**Data section:**
___
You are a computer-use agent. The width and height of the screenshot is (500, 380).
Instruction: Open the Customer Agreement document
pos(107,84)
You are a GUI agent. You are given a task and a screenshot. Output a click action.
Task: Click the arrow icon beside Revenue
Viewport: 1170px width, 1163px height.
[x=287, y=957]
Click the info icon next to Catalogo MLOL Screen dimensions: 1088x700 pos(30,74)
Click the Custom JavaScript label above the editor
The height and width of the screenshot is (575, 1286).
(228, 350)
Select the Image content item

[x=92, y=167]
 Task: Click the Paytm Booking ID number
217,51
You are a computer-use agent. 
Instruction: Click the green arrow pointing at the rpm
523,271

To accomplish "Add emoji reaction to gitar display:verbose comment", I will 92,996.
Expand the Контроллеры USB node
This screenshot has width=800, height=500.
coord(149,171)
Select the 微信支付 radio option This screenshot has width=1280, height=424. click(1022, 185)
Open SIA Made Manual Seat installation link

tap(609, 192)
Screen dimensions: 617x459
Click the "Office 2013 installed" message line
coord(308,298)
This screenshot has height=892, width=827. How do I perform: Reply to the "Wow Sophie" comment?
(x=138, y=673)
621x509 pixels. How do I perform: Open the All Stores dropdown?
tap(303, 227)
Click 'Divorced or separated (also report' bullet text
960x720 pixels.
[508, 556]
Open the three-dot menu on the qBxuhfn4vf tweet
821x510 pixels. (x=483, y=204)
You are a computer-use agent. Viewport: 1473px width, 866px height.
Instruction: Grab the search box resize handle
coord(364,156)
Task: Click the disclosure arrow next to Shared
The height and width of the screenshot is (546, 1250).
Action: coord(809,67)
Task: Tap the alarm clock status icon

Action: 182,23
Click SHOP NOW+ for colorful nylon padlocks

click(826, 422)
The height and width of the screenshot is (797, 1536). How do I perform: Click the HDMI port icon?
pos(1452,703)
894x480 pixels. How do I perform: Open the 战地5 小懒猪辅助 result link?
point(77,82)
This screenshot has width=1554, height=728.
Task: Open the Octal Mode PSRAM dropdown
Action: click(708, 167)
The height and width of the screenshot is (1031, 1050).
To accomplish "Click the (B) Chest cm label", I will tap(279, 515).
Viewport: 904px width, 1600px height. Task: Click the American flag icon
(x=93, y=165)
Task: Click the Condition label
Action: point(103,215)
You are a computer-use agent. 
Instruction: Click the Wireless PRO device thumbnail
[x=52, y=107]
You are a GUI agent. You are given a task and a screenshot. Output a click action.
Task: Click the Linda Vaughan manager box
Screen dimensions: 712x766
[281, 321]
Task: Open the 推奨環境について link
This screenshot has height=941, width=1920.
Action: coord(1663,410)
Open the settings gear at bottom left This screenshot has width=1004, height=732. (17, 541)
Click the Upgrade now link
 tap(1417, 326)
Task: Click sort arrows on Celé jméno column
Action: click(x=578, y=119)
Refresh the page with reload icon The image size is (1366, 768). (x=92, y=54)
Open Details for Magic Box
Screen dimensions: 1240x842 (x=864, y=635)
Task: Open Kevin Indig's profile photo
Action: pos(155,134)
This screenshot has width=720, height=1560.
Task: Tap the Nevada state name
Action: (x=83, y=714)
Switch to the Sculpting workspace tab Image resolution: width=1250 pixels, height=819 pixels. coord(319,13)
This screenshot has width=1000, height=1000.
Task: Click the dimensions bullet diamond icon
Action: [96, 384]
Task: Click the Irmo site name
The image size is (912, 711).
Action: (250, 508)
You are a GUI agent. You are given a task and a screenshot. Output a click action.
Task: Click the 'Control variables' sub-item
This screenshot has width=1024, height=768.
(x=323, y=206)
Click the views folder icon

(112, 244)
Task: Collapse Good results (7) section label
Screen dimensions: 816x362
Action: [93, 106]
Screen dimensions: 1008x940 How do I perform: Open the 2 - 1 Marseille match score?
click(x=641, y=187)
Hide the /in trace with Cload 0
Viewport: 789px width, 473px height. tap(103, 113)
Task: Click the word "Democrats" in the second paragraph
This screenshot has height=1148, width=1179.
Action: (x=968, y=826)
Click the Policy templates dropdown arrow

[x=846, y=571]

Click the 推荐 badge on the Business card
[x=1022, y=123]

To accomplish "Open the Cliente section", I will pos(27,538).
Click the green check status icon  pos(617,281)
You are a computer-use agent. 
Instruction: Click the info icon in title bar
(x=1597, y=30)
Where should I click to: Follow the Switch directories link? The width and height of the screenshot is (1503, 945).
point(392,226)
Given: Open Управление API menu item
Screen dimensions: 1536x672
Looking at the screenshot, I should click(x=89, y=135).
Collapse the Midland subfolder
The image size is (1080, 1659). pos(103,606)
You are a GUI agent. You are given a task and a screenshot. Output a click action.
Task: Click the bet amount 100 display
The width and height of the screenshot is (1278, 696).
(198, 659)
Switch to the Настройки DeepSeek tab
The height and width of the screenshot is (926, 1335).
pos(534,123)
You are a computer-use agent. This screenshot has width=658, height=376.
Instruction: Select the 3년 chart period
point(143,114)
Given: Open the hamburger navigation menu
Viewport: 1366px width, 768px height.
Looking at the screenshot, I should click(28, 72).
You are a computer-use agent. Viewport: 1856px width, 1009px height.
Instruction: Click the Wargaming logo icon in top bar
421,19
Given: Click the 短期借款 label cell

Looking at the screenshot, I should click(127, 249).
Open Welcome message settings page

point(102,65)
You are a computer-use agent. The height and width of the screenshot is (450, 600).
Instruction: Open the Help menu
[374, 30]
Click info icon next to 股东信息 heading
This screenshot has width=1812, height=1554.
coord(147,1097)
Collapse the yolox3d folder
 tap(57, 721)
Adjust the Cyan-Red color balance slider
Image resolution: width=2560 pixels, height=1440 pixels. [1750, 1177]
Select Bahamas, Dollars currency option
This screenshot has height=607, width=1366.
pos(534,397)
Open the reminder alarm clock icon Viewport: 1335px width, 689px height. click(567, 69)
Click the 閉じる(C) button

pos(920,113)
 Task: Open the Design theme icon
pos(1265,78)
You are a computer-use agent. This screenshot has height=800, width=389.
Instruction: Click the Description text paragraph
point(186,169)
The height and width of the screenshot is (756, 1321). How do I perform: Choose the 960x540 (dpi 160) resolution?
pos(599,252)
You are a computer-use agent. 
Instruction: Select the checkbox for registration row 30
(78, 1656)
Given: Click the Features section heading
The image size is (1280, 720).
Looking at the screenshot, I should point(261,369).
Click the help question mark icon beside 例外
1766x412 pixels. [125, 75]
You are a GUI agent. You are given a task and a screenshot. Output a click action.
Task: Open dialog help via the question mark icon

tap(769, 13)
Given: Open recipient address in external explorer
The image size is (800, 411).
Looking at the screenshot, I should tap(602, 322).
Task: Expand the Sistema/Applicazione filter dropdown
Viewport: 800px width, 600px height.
___
Line by line, retype all of the records exactly.

**Solution to this problem:**
You are a computer-use agent. The width and height of the screenshot is (500, 380).
Instruction: Open the Customer Agreement document
pos(107,84)
You are a GUI agent. You are given a task and a screenshot. Output a click action.
Task: Click the arrow icon beside Revenue
Viewport: 1170px width, 1163px height.
[x=287, y=957]
Click the info icon next to Catalogo MLOL Screen dimensions: 1088x700 pos(30,74)
Click the Custom JavaScript label above the editor
The height and width of the screenshot is (575, 1286).
(228, 350)
Select the Image content item

[x=92, y=167]
 Task: Click the Paytm Booking ID number
217,51
You are a computer-use agent. 
Instruction: Click the green arrow pointing at the rpm
523,271

To accomplish "Add emoji reaction to gitar display:verbose comment", I will 92,996.
Expand the Контроллеры USB node
This screenshot has width=800, height=500.
coord(149,171)
Select the 微信支付 radio option This screenshot has width=1280, height=424. click(1022, 185)
Open SIA Made Manual Seat installation link

tap(609, 192)
Screen dimensions: 617x459
Click the "Office 2013 installed" message line
coord(308,298)
This screenshot has height=892, width=827. How do I perform: Reply to the "Wow Sophie" comment?
(x=138, y=673)
621x509 pixels. How do I perform: Open the All Stores dropdown?
tap(303, 227)
Click 'Divorced or separated (also report' bullet text
960x720 pixels.
[508, 556]
Open the three-dot menu on the qBxuhfn4vf tweet
821x510 pixels. (x=483, y=204)
You are a computer-use agent. Viewport: 1473px width, 866px height.
Instruction: Grab the search box resize handle
coord(364,156)
Task: Click the disclosure arrow next to Shared
The height and width of the screenshot is (546, 1250).
Action: coord(809,67)
Task: Tap the alarm clock status icon

Action: 182,23
Click SHOP NOW+ for colorful nylon padlocks

click(826, 422)
The height and width of the screenshot is (797, 1536). How do I perform: Click the HDMI port icon?
pos(1452,703)
894x480 pixels. How do I perform: Open the 战地5 小懒猪辅助 result link?
point(77,82)
This screenshot has width=1554, height=728.
Task: Open the Octal Mode PSRAM dropdown
Action: click(708, 167)
The height and width of the screenshot is (1031, 1050).
To accomplish "Click the (B) Chest cm label", I will tap(279, 515).
Viewport: 904px width, 1600px height. Task: Click the American flag icon
(x=93, y=165)
Task: Click the Condition label
Action: point(103,215)
You are a computer-use agent. 
Instruction: Click the Wireless PRO device thumbnail
[x=52, y=107]
You are a GUI agent. You are given a task and a screenshot. Output a click action.
Task: Click the Linda Vaughan manager box
Screen dimensions: 712x766
[281, 321]
Task: Open the 推奨環境について link
This screenshot has height=941, width=1920.
Action: coord(1663,410)
Open the settings gear at bottom left This screenshot has width=1004, height=732. (17, 541)
Click the Upgrade now link
 tap(1417, 326)
Task: Click sort arrows on Celé jméno column
Action: click(x=578, y=119)
Refresh the page with reload icon The image size is (1366, 768). (x=92, y=54)
Open Details for Magic Box
Screen dimensions: 1240x842 (x=864, y=635)
Task: Open Kevin Indig's profile photo
Action: pos(155,134)
This screenshot has width=720, height=1560.
Task: Tap the Nevada state name
Action: (x=83, y=714)
Switch to the Sculpting workspace tab Image resolution: width=1250 pixels, height=819 pixels. coord(319,13)
This screenshot has width=1000, height=1000.
Task: Click the dimensions bullet diamond icon
Action: [96, 384]
Task: Click the Irmo site name
The image size is (912, 711).
Action: (250, 508)
You are a GUI agent. You are given a task and a screenshot. Output a click action.
Task: Click the 'Control variables' sub-item
This screenshot has width=1024, height=768.
(x=323, y=206)
Click the views folder icon

(112, 244)
Task: Collapse Good results (7) section label
Screen dimensions: 816x362
Action: [93, 106]
Screen dimensions: 1008x940 How do I perform: Open the 2 - 1 Marseille match score?
click(x=641, y=187)
Hide the /in trace with Cload 0
Viewport: 789px width, 473px height. tap(103, 113)
Task: Click the word "Democrats" in the second paragraph
This screenshot has height=1148, width=1179.
Action: (x=968, y=826)
Click the Policy templates dropdown arrow

[x=846, y=571]

Click the 推荐 badge on the Business card
[x=1022, y=123]

To accomplish "Open the Cliente section", I will pos(27,538).
Click the green check status icon  pos(617,281)
You are a computer-use agent. 
Instruction: Click the info icon in title bar
(x=1597, y=30)
Where should I click to: Follow the Switch directories link? The width and height of the screenshot is (1503, 945).
point(392,226)
Given: Open Управление API menu item
Screen dimensions: 1536x672
Looking at the screenshot, I should click(x=89, y=135).
Collapse the Midland subfolder
The image size is (1080, 1659). pos(103,606)
You are a GUI agent. You are given a task and a screenshot. Output a click action.
Task: Click the bet amount 100 display
The width and height of the screenshot is (1278, 696).
(198, 659)
Switch to the Настройки DeepSeek tab
The height and width of the screenshot is (926, 1335).
pos(534,123)
You are a computer-use agent. This screenshot has width=658, height=376.
Instruction: Select the 3년 chart period
point(143,114)
Given: Open the hamburger navigation menu
Viewport: 1366px width, 768px height.
Looking at the screenshot, I should click(28, 72).
You are a computer-use agent. Viewport: 1856px width, 1009px height.
Instruction: Click the Wargaming logo icon in top bar
421,19
Given: Click the 短期借款 label cell

Looking at the screenshot, I should click(127, 249).
Open Welcome message settings page

point(102,65)
You are a computer-use agent. The height and width of the screenshot is (450, 600).
Instruction: Open the Help menu
[374, 30]
Click info icon next to 股东信息 heading
This screenshot has width=1812, height=1554.
coord(147,1097)
Collapse the yolox3d folder
 tap(57, 721)
Adjust the Cyan-Red color balance slider
Image resolution: width=2560 pixels, height=1440 pixels. [1750, 1177]
Select Bahamas, Dollars currency option
This screenshot has height=607, width=1366.
pos(534,397)
Open the reminder alarm clock icon Viewport: 1335px width, 689px height. click(567, 69)
Click the 閉じる(C) button

pos(920,113)
 Task: Open the Design theme icon
pos(1265,78)
You are a computer-use agent. This screenshot has height=800, width=389.
Instruction: Click the Description text paragraph
point(186,169)
The height and width of the screenshot is (756, 1321). How do I perform: Choose the 960x540 (dpi 160) resolution?
pos(599,252)
You are a computer-use agent. 
Instruction: Select the checkbox for registration row 30
(78, 1656)
Given: Click the Features section heading
The image size is (1280, 720).
Looking at the screenshot, I should point(261,369).
Click the help question mark icon beside 例外
1766x412 pixels. [125, 75]
You are a GUI agent. You are given a task and a screenshot. Output a click action.
Task: Open dialog help via the question mark icon

tap(769, 13)
Given: Open recipient address in external explorer
The image size is (800, 411).
Looking at the screenshot, I should tap(602, 322).
Task: Expand the Sistema/Applicazione filter dropdown
Viewport: 800px width, 600px height.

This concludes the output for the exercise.